41 Gurrah dalam hal hukuman tersebut adalah sebesar lima ratus dirham seperti yang dikatakan Sya bani dan Ahnafi, atau sebanyak seratus kambing seperti dalam hadisnya Abu dawud dan Nasa i dari Abu Buraidah. Dan juga dikatakan besarnya adalah lima puluh unta. Apabila janin tersebut keluar dalam keadaan hidup kemudian mati, maka sanksinya adalah membayar diyat utuh, apabila janin itu laki-laki maka jumlah diyatnya adalah seratus ekor unta. Apabila janin itu perempuan, diyatnya sebanyak lima puluh ekor unta. Keadaan janin itu mati atau hidup bisa diketahui dengan ada tidaknya nafas, tangis, batuk, gerakan atau yang lainnya. Imam Syafi i mensyaratkan dalam hal janin yang mati di dalam kandungan ibunya, yaitu diketahui bahwa benar-benar sudah terbentuk mahluk hidup dan sudah adanya ruh dalam janin, beliau menjelaskan dengan pertanda adanya gambaran bentuk manusia yaitu adanya tangan dan jari-jari. Dan apabila hal itu tidak ada, maka menurut beliau tidak ada tanggungan apa-apa baik itu berupa gurrah ataupun diyat. Sedangkan apabila seorang ibu mati karena penganiayaan dan janin keluar dalam keadaan hidup kemudian setelah itu mati, maka wajib dalam hal tersebut dua diyat, yaitu diyat atas si ibu dan diyat atas si janin, karena matinya si ibu merupakan salah satu sebab dari matinya janin. 49 Menurut Imam Malik dan sahabat-sahabatnya, Hasan Basri serta ulama Basrah bahwa diyat atas janin tersebut dibayarkan dari harta pelaku, sedangkan menurut ulama Hanafiyah, Syafi iyah serta ulama Kuffah diyat tersebut dibayarkan oleh aqilah, karena perbuatan tersebut dianggap sebagai jinayah khata. Dan diyat janin tersebut dibayarkan kepada ahli waris si janin, akan tetapi juga dikatakan bahwa diyat tersebut dibayarkan kepada si ibu, karena janin bagaikan satu anggota dari tubuh si ibu untuk itu diyatnya hanya dibayarkan kepada si ibu saja. 50 49 Ibid., V : 373. 50 As-Sayyid Sabiq, al-fiqh., III : 64.

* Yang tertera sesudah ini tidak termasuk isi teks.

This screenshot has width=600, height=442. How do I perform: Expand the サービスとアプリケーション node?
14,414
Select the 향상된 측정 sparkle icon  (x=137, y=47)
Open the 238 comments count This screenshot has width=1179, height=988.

42 Para ulama sepakat bahwa dalam hal janin yang mati setelah keluar dari kandungan, selain diwajibkan diyat juga diwajibkan kifarah. Sedangkan mengenai janin yang mati di dalam kandungan ibunya masih dipertanyakan, namun as-syafi i dan yang lainnya berpendapat tetap diwajibkan kifarah, karena menurutnya kifarah diwajibkan dalam perbuatan sengaja maupun karena kesalahan. 51 51 Ibid., III : 373.